Censure brutale au Tadjikistan : le média indépendant Pamir Daily News déclaré “organisation extrémiste” et interdit

Le média en ligne indépendant Pamir Daily News est désormais officiellement interdit au Tadjikistan. Le journal était l’un des rares à couvrir l’actualité dans la région isolée du Gorno-Badakhshan (GBAO). RSF dénonce une tentative de couper du monde cette province autonome, régulièrement ébranlée par des révoltes contre le régime de Douchanbé.

C’est le 14 juin 2023, que la Cour suprême du Tadjikistan a déclaré le média indépendant Pamir Daily News “organisation extrémiste”, lui interdisant toute activité dans le pays. La décision a été rendue publique et effective le 19 juillet. Dorénavant, la participation ou le simple soutien à une telle organisation exposent à des peines allant de 7 à 21 années de prison selon la législation du pays. Pour la plupart basés à l’étranger, les journalistes du média en ligne, dont le site est désormais bloqué, ont annoncé vouloir continuer à publier sous un autre nom. 

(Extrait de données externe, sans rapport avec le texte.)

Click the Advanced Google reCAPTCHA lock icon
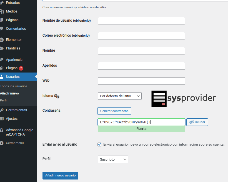This screenshot has width=228, height=182. click(x=1, y=130)
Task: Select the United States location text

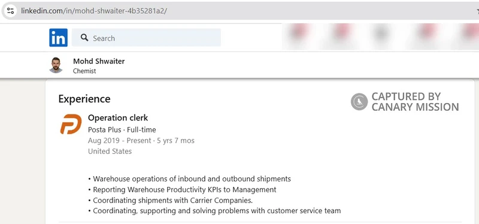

Le média généraliste en langue russe Pamir Daily News traite, depuis 2019, de l’actualité tadjike nationale et locale, pour les habitants du Gorno-Badakhshan, appelé GBAO ou Haut-Badakhchan. Son audimat s’est considérablement élargi grâce à sa couverture unique des violentes révoltes de 2021-2022, dans cette province autonome montagneuse et isolée à l’est du pays. Il est, depuis, la cible du pouvoir qui cherche à le faire taire.

“Le régime d’Emomali Rakhmon ne tolère pas qu’on lui rappelle les crimes qu’il a commis au GBAO. L’interdiction de Pamir Daily News est une nouvelle étape dans la tentative de transformer ‘le toit du monde’ en un gouffre de l’information. RSF appelle la communauté internationale à faire pression sur le Tadjikistan, pour qu’il cesse de bâillonner les journalistes qui mettent en lumière les violations des droits de l’homme dans la région.

Jeanne Cavelier
Responsable du Bureau Europe de l’Est et Asie centrale de RSF

Lors des révoltes politiques lancées fin 2021 et matées dans le sang au printemps 2022, les autorités ont coupé Internet pendant de longs mois et les médias nationaux comme Asia-Plus ont dû renoncer à évoquer les évènements suite à des menaces. Le gouvernement tadjik a délibérément usé de tous les moyens pour étouffer toutes images ou preuves des répressions mortelles menées par son armée qui ont coûté la vie à des dizaines de manifestants, notamment parmi la minorité pamirie. Le travail de Pamir Daily News s’est donc avéré vital pour informer la communauté internationale sur les violations des droits de l’homme dans la région. Un travail d’actualité que le média poursuit depuis, avec beaucoup de précautions et en anonymisant les journalistes pour des questions de sécurité.  

À l’instar de Pamir Daily News, les médias et journalistes indépendants sont constamment victimes de persécutions sévères de la part des autorités tadjikes. Le 26 mai dernier, Khurshed Fozilov est devenu le cinquième journaliste condamné à une lourde peine en moins d’un an, en écopant de 7 ans d’emprisonnement, au terme d’un procès inique. Cette dégradation catastrophique de la liberté de la presse transparaît dans le Classement mondial de la liberté de la presse de RSF, où le Tadjikistan, qui est passé à la 153ᵉ place, a rejoint cette année le camp des pays où la situation est jugée “très grave”.